» **What the exercise asks**
Using the records below, write out the line with "Task: Click the line" and each line after it through the final one, exactly, and only those.

» **Given data**

Segment Open

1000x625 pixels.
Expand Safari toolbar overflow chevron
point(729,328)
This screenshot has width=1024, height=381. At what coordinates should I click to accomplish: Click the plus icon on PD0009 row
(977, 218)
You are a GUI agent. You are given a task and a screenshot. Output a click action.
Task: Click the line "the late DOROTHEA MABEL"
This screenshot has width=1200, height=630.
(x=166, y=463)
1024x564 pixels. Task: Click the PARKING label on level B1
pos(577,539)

Segment Closed

» **Problem solution**
Task: Click the line "the late DOROTHEA MABEL"
This screenshot has width=1200, height=630.
(x=166, y=463)
1024x564 pixels. Task: Click the PARKING label on level B1
pos(577,539)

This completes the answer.